← Docs hub

Entity schema reference (v0.7 · #55)

The wiki's entity pages are free-form markdown by default — a file like wiki/entities/OpenAI.md can be whatever you want, and the slash-command workflow just edits the body. AI model entities are a special case: they carry structured frontmatter so llmwiki can render a sortable /models/ index, inline info-cards, and future comparison pages (#58).

This reference describes the schema. It's opt-in — any entity page that doesn't set entity_kind: ai-model is ignored by the model pipeline and continues to render as normal markdown.

Minimum viable model page

---
title: "Claude Sonnet 4"
type: entity
entity_kind: ai-model
provider: Anthropic
---

Free-form markdown body here.

With just this, the page will appear in the /models/ table with an em-dash in every numeric column. Add the structured blocks below to populate them.

Full schema

---
title: "Claude Sonnet 4"
type: entity
entity_kind: ai-model
provider: Anthropic

# Nested blocks are written as inline JSON so llmwiki's lightweight
# frontmatter parser can store them without a full YAML library. The
# schema validator parses them back out at build time.
model: {"context_window": 200000, "max_output": 8192, "license": "proprietary", "released": "2026-03-18"}
pricing: {"input_per_1m": 3.00, "output_per_1m": 15.00, "cache_read_per_1m": 0.30, "currency": "USD", "effective": "2026-03-18"}
modalities: [text, vision]
benchmarks: {"gpqa_diamond": 0.725, "swe_bench": 0.619, "mmlu": 0.887}
---

model block

Key Type Notes
context_window int Max input context, tokens. Must be > 0.
max_output int Max single-response output tokens.
license string "proprietary", "apache-2.0", "mit", etc.
released ISO date YYYY-MM-DD

pricing block

Key Type Notes
input_per_1m float USD per 1M input tokens. Must be ≥ 0.
output_per_1m float USD per 1M output tokens.
cache_read_per_1m float Discounted price for cached context reads.
cache_write_per_1m float Price for writing to the prompt cache.
currency string "USD", "EUR", "GBP", ...
effective ISO date When this pricing took effect.

modalities

Plain YAML list. Common values: text, vision, audio, video, function-calling, tool-use.

benchmarks block

Benchmark scores as fractions in [0, 1] (0.725 = 72.5%). The validator rejects values outside that range with a warning — don't paste raw percentages.

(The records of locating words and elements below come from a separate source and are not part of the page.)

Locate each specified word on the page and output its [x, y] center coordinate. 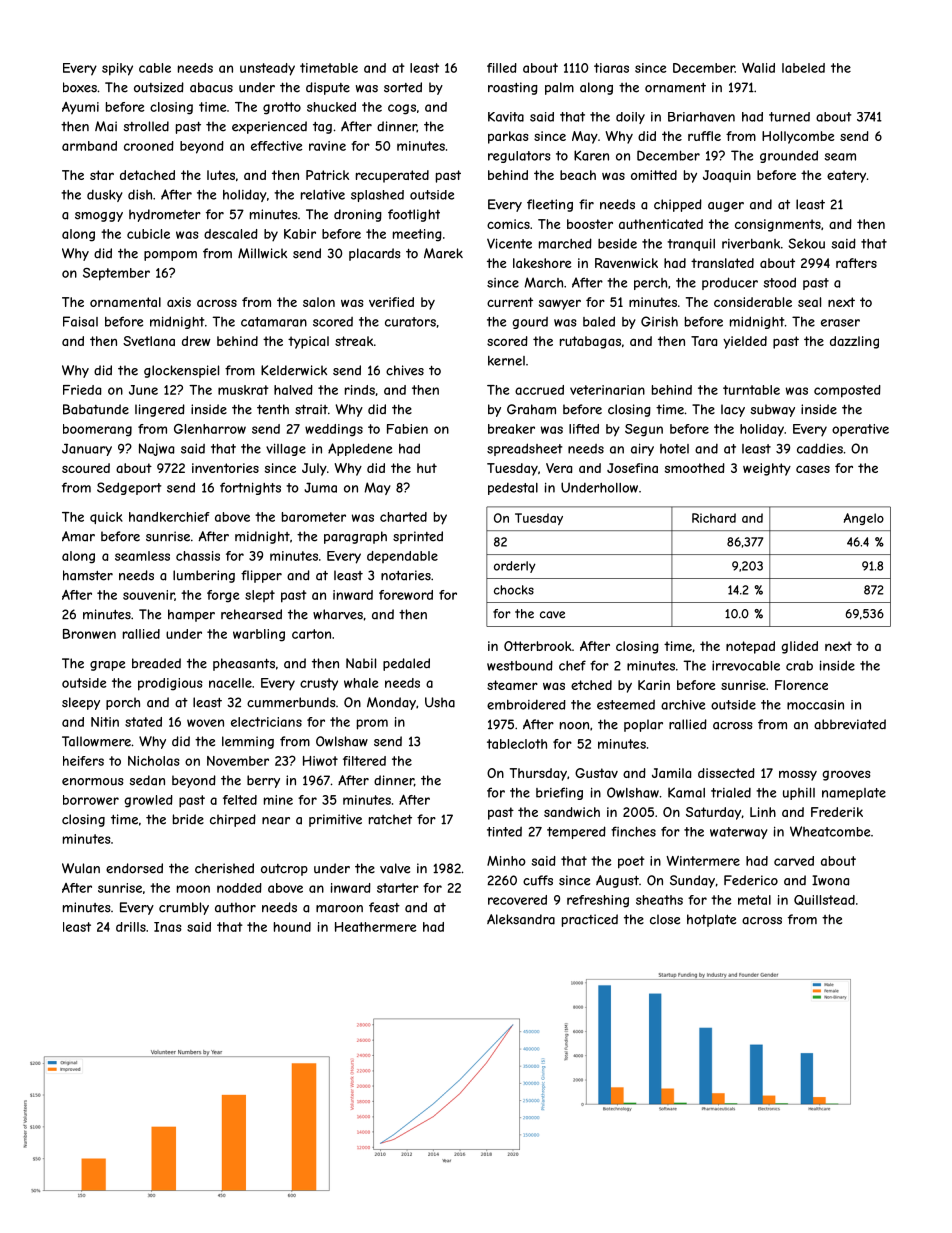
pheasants [244, 664]
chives [405, 370]
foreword [406, 595]
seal [809, 302]
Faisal [80, 321]
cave [552, 615]
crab [799, 665]
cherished [224, 868]
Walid [758, 67]
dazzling [854, 342]
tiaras [611, 68]
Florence [801, 685]
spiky [117, 69]
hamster [88, 575]
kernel [506, 361]
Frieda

Known keys get pretty labels automatically:

Key Label
gpqa_diamond GPQA Diamond
swe_bench SWE-bench
swe_bench_verified SWE-bench Verified
aime_2025 AIME 2025
livecodebench LiveCodeBench
arc_agi_2 ARC-AGI 2
mmlu MMLU
mmlu_pro MMLU-Pro
humaneval HumanEval
hellaswag HellaSwag
drop DROP
bbh BIG-Bench Hard
math_500 MATH-500

Unknown keys pass through. You can add my_new_bench_2027: 0.42 and it will render with a titlecased label without requiring a code change.

What the build pipeline does

  1. discover_model_entities(wiki/entities/) walks the directory and picks out any page where entity_kind == "ai-model".
  2. parse_model_profile(meta) validates each page's frontmatter against the schema, returning a ModelProfile TypedDict plus a list of warnings. Warnings are surfaced in a collapsible <details> block on the detail page — they don't block the build.
  3. render_model_info_card(profile) inlines a structured card at the top of each detail page, above the free-form body.
  4. render_models_index(entries) emits the sortable /models/index.html table with every benchmark key used anywhere as a column.
  5. The nav bar gains a Models link so readers can jump there from any page.

Example

See wiki/entities/ClaudeSonnet4.md for a complete real-world page.